● **Supplied material**:
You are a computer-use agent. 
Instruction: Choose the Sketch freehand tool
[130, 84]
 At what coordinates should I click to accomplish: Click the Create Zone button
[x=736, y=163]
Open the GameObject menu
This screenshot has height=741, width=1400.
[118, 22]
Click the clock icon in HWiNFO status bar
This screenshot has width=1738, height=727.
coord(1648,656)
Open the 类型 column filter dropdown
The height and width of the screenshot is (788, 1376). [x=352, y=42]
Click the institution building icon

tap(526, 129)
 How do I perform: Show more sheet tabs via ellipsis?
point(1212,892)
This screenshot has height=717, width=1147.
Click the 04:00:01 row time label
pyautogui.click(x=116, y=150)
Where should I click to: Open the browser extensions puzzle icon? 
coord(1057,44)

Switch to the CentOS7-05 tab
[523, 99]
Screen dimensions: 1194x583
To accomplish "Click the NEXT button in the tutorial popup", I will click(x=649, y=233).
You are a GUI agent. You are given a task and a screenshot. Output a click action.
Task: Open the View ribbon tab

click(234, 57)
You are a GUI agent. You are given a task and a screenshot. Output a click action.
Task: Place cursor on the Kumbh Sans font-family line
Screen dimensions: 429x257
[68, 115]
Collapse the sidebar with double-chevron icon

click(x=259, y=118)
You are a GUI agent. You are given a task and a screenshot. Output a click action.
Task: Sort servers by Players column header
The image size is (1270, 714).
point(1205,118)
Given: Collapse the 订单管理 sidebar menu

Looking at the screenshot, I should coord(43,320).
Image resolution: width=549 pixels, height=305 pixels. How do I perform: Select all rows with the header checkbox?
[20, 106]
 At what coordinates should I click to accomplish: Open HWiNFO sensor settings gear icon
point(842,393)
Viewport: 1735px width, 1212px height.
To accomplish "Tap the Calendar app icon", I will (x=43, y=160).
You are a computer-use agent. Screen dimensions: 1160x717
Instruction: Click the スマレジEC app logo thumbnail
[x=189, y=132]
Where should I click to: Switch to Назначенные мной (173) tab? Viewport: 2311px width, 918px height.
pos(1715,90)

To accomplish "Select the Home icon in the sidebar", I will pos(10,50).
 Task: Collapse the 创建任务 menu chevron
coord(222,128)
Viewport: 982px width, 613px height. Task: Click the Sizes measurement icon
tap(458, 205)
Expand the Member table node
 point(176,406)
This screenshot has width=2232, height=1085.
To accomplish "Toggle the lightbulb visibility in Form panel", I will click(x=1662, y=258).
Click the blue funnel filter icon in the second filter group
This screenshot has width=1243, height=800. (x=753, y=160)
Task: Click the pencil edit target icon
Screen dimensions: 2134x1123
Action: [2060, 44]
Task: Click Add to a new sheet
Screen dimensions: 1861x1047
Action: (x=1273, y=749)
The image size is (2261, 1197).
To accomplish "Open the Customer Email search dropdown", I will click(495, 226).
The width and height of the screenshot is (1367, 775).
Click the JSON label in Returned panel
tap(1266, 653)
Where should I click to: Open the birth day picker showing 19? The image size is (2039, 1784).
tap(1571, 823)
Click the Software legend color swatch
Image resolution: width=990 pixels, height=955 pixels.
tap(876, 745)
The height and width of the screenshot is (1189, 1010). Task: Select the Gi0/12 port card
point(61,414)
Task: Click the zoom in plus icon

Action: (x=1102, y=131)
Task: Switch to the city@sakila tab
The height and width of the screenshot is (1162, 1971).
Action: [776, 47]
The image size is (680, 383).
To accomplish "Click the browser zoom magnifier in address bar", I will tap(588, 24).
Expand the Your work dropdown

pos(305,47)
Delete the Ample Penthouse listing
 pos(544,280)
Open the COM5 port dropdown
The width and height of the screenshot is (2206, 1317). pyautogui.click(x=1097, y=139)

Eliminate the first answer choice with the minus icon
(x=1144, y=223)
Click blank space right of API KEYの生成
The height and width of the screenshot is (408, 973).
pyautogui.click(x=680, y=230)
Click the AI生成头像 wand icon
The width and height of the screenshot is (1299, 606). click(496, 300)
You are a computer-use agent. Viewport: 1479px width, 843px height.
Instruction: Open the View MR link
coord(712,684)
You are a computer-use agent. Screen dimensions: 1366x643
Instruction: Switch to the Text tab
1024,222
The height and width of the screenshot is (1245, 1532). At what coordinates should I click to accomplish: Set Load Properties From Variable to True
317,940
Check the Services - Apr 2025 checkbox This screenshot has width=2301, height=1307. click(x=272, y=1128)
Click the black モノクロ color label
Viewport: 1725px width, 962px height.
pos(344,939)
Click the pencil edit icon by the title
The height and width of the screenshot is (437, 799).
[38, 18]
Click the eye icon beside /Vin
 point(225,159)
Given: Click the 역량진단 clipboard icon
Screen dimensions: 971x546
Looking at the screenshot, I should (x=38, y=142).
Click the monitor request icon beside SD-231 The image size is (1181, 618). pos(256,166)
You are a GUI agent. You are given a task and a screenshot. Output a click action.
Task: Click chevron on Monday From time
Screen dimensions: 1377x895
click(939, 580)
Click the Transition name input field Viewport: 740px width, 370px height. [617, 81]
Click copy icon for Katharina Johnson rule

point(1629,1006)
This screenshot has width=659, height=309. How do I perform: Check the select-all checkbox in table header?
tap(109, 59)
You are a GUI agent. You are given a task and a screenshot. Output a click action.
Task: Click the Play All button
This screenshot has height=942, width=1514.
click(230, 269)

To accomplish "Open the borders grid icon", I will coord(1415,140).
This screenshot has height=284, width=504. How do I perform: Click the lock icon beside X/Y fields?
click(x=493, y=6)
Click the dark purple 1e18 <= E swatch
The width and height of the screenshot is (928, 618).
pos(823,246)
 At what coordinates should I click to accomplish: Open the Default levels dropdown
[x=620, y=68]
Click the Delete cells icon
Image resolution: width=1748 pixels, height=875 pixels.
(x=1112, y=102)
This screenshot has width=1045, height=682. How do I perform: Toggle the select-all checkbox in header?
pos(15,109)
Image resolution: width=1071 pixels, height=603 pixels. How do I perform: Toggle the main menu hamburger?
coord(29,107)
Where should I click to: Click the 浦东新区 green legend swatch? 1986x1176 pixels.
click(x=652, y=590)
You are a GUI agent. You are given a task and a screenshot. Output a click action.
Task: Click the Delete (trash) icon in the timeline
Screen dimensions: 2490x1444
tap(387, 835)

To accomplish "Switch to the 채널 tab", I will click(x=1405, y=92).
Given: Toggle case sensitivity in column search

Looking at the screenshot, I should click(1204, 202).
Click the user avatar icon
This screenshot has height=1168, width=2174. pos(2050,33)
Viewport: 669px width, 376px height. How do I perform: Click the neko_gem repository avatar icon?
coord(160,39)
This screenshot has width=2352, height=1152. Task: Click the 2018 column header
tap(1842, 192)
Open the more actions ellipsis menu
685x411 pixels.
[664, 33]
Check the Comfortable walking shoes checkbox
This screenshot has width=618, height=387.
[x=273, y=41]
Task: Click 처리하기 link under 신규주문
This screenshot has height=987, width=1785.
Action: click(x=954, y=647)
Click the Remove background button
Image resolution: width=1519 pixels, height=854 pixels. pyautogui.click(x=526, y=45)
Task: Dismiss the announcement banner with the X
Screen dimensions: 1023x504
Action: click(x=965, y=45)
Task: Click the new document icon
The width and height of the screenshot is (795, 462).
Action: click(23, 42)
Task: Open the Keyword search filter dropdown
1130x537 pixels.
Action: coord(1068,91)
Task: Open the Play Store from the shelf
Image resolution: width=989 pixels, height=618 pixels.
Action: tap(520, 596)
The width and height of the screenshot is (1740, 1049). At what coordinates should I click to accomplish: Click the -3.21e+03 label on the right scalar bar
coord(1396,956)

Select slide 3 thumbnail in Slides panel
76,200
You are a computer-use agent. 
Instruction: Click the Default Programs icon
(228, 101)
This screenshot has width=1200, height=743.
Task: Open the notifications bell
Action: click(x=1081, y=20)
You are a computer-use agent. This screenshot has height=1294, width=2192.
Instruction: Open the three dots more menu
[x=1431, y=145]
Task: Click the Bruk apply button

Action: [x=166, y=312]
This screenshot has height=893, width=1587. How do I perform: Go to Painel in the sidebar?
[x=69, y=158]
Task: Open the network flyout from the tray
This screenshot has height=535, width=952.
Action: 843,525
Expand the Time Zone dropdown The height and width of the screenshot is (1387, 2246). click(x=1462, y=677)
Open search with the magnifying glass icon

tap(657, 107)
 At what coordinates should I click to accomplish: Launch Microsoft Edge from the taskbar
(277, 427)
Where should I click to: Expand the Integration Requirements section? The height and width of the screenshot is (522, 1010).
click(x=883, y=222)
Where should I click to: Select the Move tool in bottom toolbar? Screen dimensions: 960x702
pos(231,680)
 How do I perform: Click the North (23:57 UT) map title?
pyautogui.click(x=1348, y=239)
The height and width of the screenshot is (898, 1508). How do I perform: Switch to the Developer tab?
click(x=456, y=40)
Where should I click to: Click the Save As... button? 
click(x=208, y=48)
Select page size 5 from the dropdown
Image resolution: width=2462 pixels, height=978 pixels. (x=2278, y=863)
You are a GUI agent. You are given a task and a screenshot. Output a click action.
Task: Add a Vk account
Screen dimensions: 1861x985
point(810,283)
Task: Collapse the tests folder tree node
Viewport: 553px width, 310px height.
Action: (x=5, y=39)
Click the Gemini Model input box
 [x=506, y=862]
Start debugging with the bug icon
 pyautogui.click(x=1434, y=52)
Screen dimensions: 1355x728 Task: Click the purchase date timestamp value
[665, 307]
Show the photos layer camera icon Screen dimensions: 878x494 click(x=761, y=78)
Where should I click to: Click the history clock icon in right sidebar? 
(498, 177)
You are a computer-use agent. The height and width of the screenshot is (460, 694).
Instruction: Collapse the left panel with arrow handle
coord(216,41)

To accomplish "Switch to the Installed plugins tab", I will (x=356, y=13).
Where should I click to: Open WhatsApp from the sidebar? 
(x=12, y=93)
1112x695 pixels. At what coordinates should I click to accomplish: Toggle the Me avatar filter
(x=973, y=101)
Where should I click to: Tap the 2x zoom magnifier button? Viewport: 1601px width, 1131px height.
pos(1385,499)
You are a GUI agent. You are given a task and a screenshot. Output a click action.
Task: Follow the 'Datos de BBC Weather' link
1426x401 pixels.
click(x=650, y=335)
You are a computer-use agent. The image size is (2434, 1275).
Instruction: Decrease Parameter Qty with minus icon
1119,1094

● **Task brief**: Search the records above for the string "computer". Report each line that has it.

● **Expected answer**:
You are a computer-use agent. 
You are a computer-use agent. Screen dimensions: 1160x717
You are a computer-use agent. Viewport: 1479px width, 843px height.
You are a computer-use agent. Screen dimensions: 1366x643
You are a computer-use agent. 
You are a computer-use agent. This screenshot has height=1294, width=2192.
You are a computer-use agent. The height and width of the screenshot is (460, 694).
You are a computer-use agent. The image size is (2434, 1275).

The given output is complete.